Last week 20 Israelis moved toward Palestinian villages, including Qusra, when troops uprooted olive trees planted on private Palestinian land by settlers from the Esh Kodesh outpost.
Palestinians said the settlers damaged olive trees, and were caught by villagers after a stone-throwing clash and held by them for more than two hours before being handed to the army.
Footage of the settlers surrounded by an angry crowd led the TV news in Israel that day, with commentators saying serious bloodshed was averted by Palestinians who shielded the settlers.
Residents of a village in the area reported that the door of a mosque was set on fire and some of the carpet was burned. Graffiti read, "Blood for blood, Qusra." Settlers have damaged hundreds of trees in Qusra, killed 18 sheep, torched six cars and set fire to a mosque in dozens of attacks. The village has lost half its lands to settlements.

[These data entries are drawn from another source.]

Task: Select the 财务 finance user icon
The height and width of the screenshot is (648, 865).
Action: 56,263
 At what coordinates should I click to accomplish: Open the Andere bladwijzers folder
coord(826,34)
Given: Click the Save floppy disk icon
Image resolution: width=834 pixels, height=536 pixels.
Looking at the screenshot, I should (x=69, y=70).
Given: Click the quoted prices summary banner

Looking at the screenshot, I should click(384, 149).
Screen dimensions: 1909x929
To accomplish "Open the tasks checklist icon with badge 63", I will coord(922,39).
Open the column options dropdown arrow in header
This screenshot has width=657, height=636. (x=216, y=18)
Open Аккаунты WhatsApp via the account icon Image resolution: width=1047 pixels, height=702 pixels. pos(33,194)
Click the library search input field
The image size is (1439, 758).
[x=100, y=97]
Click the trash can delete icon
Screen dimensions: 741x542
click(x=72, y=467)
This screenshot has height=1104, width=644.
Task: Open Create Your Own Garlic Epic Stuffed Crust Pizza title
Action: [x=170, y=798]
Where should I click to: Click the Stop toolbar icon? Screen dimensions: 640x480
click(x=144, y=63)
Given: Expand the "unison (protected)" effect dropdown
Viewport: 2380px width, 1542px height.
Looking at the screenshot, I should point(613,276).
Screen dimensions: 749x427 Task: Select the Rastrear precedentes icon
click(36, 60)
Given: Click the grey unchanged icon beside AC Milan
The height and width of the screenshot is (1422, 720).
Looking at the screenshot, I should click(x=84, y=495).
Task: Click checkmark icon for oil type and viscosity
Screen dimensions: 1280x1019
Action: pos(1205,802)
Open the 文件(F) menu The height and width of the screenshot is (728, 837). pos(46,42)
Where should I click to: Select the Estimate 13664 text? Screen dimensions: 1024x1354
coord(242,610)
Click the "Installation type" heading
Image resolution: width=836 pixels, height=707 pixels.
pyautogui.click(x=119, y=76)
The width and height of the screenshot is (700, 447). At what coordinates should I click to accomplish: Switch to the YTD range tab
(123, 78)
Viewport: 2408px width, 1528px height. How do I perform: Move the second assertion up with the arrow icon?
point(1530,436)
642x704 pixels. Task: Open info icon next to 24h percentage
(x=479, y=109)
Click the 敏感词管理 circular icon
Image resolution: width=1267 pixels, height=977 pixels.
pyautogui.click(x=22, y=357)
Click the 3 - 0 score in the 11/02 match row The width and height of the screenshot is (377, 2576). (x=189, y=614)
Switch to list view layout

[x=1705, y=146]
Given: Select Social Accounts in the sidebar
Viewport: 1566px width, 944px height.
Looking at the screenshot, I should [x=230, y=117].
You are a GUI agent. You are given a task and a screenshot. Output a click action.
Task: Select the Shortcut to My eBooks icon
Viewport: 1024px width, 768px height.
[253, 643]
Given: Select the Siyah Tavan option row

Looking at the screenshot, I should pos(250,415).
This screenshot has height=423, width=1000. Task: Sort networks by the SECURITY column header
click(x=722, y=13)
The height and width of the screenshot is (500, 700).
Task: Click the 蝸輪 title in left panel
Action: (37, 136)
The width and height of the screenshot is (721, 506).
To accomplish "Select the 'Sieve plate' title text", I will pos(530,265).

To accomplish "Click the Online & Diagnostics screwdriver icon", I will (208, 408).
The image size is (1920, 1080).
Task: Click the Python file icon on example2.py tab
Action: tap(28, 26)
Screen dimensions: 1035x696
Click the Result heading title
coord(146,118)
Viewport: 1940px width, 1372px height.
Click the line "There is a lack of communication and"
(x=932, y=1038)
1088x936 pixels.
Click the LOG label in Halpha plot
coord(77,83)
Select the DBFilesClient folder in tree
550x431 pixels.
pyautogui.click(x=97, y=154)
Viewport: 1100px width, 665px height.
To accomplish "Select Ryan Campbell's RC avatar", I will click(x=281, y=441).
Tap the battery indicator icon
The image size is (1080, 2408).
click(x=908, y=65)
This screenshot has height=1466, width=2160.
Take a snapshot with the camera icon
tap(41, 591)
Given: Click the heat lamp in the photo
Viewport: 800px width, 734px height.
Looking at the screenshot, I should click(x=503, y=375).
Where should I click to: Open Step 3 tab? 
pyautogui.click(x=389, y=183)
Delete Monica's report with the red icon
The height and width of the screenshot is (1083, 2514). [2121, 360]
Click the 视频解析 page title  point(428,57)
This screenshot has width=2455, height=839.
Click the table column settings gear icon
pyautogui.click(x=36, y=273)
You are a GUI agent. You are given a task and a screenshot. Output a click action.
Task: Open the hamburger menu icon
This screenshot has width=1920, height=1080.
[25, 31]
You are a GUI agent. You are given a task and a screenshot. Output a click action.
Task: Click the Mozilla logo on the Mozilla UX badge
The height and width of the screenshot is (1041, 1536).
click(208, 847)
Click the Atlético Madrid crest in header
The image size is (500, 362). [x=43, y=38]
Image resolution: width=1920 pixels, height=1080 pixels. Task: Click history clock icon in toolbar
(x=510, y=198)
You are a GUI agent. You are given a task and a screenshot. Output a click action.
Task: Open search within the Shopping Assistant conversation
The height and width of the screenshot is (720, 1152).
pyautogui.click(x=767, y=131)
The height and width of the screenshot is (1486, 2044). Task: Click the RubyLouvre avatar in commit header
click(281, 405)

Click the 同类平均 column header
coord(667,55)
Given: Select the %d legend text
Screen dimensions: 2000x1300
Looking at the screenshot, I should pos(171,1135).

Israeli soldiers either stand by during settler attacks or fire tear gas, rubber bullets and occasionally live rounds at Palestinians if the attacks escalate into stone-throwing clashes. A Qusra man was killed by army fire and dozens were wounded by settlers and soldiers, he said.
Palestinians say "price tag" is part of Israel's policy of cementing control over the West Bank. Israel has been providing practical support for outposts even though they were set up without formal government permission.
Indictments were only filed in 8.5 percent of 825 completed police investigations monitored by the Israeli human rights group Yesh Din. In most cases, investigators failed to locate suspects or collect enough evidence, Yesh Din said.
In Qusra and two neighboring villages, residents filed 21 police complaints between 2011 and 2013, but none led to indictments so far, said Yesh Din. Twelve cases were closed, including a February shooting in which 28-year-old Hilmi Hassan was seriously wounded in a confrontation with settlers.
Yesh Din said police were given photos of Israeli civilians who participated in the incident.
10 Palestinians were killed by settlers
There have been 2,100 such attacks since 2006, the year the U.N. Office for the Coordination of Humanitarian Affairs (OCHA) started counting. The annual totals are up from 115 in 2006 to 399 in 2013.
In the past eight years, 10 Palestinians were killed by settlers, and 29 settlers were killed by Palestinians, according to OCHA figures. More than 1,700 Palestinians were injured by settlers or by troops in clashes, while 324 settlers and 37 soldiers were hurt by Palestinians in confrontations.
Some settlers devised price tag to deter Israeli authorities from taking down more settlements, particularly the outposts that are home to "hilltop youth," the most fanatic among the settlers.
Since then, settlers have routinely attacked Palestinian villages whenever the army moves against an outpost. Vandals have broadened their targets to churches, mosques and dovish groups in Israel, as well as Israeli military bases.
Settler leaders portray the vandals as hotheads, but security officers said in a report that the groups are organized, even if there is no apparent central leadership.